Syrian diplomats have been expelled from the United States after an international human rights watchdog reported that women and children were among the 108 civilians killed at close range in Houla.
"Today the United States informed the Syrian Chargé d'Affaires Zuheir Jabbour of his expulsion from the United States. He has 72 hours to leave the country," State Department spokeswoman Victoria Nuland said in a statement.
A report from a United Nations agency said the attacks were carried out using tanks and artillery that would only be available to the state military.
"We hold the Syrian government responsible for this slaughter of innocent lives," Nuland added.
Over the weekend, Secretary of State Hillary Clinton strongly condemned the regime of Syrian President Bashar al-Assad.
"Those who perpetrated this atrocity must be identified and held to account," Secretary of State Hillary Rodham Clinton said Saturday. "And the United States will work with the international community to intensify our pressure on Assad and his cronies, whose rule by murder and fear must come to an end."
Sen. John McCain (R-Ariz.) criticized the Obama administration's "feckless" foreign policy and the president's handing of the human rights crisis in Syria.
"Nearly 10,000 people have died.
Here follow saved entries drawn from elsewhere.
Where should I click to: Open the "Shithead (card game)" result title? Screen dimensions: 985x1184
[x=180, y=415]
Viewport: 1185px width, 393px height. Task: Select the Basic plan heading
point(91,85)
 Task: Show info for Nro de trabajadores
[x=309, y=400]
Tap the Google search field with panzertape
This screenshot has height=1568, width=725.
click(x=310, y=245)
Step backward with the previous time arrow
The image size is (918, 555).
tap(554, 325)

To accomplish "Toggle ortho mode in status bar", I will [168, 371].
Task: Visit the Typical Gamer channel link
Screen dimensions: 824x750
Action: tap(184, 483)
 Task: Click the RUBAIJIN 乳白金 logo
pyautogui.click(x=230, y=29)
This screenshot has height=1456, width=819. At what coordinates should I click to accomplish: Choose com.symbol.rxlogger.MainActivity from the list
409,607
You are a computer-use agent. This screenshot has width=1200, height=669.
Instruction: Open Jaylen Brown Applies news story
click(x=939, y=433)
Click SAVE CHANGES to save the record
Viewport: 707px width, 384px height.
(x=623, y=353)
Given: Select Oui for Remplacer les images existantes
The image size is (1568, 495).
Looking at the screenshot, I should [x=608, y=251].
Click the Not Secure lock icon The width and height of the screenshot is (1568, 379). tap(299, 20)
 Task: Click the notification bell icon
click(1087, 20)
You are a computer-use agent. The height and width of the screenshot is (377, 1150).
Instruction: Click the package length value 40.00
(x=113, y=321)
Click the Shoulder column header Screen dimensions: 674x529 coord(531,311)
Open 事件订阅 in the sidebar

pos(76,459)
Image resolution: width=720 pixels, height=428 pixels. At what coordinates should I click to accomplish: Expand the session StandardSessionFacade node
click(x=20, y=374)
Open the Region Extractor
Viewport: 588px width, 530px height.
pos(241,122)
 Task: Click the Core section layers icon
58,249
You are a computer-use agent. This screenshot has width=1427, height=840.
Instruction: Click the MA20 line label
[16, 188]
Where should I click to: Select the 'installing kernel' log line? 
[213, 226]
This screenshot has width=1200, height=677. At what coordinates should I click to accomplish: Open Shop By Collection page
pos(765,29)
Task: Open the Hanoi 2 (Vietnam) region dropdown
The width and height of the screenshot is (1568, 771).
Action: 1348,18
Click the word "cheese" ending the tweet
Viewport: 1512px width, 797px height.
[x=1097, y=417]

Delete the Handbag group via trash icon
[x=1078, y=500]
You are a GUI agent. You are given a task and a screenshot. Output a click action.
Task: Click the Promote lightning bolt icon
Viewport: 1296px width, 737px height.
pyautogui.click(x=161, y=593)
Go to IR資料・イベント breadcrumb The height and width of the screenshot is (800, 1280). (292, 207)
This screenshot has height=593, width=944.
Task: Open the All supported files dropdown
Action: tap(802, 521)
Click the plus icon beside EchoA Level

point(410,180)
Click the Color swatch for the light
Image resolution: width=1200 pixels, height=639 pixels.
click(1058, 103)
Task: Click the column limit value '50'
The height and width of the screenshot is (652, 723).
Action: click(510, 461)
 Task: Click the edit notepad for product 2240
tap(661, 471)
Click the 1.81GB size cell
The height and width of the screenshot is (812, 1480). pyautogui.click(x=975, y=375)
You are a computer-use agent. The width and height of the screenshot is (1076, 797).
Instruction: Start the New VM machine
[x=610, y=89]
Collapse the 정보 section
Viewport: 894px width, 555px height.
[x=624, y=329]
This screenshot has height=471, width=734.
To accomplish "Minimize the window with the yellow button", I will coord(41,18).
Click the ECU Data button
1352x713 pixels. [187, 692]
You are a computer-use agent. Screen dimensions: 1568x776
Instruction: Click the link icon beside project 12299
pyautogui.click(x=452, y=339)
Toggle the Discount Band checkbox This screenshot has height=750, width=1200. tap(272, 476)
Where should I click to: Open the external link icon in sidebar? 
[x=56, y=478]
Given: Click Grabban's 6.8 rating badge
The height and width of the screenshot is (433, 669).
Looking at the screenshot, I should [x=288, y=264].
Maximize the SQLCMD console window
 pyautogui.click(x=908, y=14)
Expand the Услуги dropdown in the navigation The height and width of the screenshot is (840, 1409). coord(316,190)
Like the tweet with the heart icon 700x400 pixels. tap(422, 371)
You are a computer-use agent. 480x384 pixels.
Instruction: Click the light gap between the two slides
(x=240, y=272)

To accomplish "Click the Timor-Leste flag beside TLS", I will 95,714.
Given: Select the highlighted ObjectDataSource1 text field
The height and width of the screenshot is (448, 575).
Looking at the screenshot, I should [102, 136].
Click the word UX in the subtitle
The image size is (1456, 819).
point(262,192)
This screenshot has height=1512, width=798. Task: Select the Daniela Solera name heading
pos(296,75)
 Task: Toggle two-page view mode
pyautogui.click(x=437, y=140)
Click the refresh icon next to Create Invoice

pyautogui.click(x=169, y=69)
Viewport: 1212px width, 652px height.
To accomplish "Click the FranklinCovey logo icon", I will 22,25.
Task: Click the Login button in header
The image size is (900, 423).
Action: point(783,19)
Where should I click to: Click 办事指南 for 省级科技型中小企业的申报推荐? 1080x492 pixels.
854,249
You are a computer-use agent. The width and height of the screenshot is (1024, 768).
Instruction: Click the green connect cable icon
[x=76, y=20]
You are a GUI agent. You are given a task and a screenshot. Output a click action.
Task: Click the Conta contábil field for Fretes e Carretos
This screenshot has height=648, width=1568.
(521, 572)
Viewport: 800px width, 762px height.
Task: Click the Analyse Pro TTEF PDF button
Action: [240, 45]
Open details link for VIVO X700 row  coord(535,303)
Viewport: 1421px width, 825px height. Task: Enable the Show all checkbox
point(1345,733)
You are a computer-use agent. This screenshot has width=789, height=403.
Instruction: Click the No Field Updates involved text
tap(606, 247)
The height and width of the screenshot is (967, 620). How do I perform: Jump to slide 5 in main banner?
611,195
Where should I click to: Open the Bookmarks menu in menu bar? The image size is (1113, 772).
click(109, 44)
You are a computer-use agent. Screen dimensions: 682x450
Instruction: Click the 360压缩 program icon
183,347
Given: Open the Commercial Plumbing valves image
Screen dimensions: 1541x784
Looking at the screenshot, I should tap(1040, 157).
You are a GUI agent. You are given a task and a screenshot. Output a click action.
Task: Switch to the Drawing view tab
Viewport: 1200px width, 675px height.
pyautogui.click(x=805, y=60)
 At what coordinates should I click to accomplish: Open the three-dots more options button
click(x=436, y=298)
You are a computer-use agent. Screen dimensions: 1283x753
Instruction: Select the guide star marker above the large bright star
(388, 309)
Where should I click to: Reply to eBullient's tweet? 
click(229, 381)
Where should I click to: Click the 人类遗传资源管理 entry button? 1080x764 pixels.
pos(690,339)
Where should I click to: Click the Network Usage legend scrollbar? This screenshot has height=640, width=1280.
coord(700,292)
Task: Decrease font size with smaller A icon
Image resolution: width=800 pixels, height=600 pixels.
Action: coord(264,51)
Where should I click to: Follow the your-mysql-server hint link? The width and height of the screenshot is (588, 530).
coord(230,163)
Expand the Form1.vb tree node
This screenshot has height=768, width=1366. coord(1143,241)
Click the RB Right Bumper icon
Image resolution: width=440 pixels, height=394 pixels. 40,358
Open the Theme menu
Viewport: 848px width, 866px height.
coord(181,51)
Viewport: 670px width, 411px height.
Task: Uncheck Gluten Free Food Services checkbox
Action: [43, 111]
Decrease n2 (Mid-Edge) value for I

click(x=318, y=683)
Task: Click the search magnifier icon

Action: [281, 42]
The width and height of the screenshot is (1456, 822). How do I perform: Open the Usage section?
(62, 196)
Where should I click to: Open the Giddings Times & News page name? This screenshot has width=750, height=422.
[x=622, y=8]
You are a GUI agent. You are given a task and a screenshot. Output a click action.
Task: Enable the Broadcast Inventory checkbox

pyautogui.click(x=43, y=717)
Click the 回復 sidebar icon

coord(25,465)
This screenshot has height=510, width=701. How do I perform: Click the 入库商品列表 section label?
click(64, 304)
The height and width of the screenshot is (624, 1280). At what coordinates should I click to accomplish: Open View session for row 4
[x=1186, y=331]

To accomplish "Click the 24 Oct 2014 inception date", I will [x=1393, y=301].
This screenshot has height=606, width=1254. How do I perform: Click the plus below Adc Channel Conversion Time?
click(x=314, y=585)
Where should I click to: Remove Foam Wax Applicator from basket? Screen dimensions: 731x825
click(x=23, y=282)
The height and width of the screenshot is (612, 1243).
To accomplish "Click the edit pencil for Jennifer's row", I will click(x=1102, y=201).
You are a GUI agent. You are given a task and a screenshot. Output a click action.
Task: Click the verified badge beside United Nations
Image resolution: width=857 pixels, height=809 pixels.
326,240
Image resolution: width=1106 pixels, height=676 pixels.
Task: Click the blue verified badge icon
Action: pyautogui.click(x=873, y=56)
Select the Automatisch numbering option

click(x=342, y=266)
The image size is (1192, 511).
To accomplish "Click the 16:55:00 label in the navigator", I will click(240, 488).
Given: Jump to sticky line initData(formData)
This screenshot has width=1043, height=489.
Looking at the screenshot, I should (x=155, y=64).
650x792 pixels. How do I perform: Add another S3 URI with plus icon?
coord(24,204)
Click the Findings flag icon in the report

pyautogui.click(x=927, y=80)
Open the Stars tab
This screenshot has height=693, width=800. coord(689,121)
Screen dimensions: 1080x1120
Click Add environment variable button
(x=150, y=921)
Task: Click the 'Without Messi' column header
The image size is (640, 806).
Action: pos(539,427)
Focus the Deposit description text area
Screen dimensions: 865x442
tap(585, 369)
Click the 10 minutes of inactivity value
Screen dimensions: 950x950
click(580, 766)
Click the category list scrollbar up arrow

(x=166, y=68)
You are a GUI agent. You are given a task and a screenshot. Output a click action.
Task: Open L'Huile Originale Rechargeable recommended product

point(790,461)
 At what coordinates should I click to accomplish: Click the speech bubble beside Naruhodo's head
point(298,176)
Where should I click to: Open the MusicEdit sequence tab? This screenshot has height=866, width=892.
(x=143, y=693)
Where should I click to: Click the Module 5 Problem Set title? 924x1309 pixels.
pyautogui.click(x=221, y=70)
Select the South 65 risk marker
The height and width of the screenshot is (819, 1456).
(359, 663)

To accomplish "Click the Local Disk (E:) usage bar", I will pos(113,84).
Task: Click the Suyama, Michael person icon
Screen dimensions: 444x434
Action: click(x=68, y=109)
This is a brutal regime of incredible proportions," McCain said on "Fox News Sunday." "This administration has a feckless foreign policy that abandons American leadership."
"And what is the response of the United States and the rest of the international community to this latest mass atrocity in Syria?" McCain said in a statement Sunday. "More empty words of scorn and condemnation. More hollow pledges that the killing must stop. More strained expressions of shock at what has become tragically commonplace. All talk, but no action. And after 16 months, and more than 10,000 dead in Syria, Assad's slaughter continues."
France has also announced it would expel the Syrian Ambassador in protest against the killings. Earlier, Australia announced the expulsion of Ali and another diplomat from the Syrian Embassy in Canberra.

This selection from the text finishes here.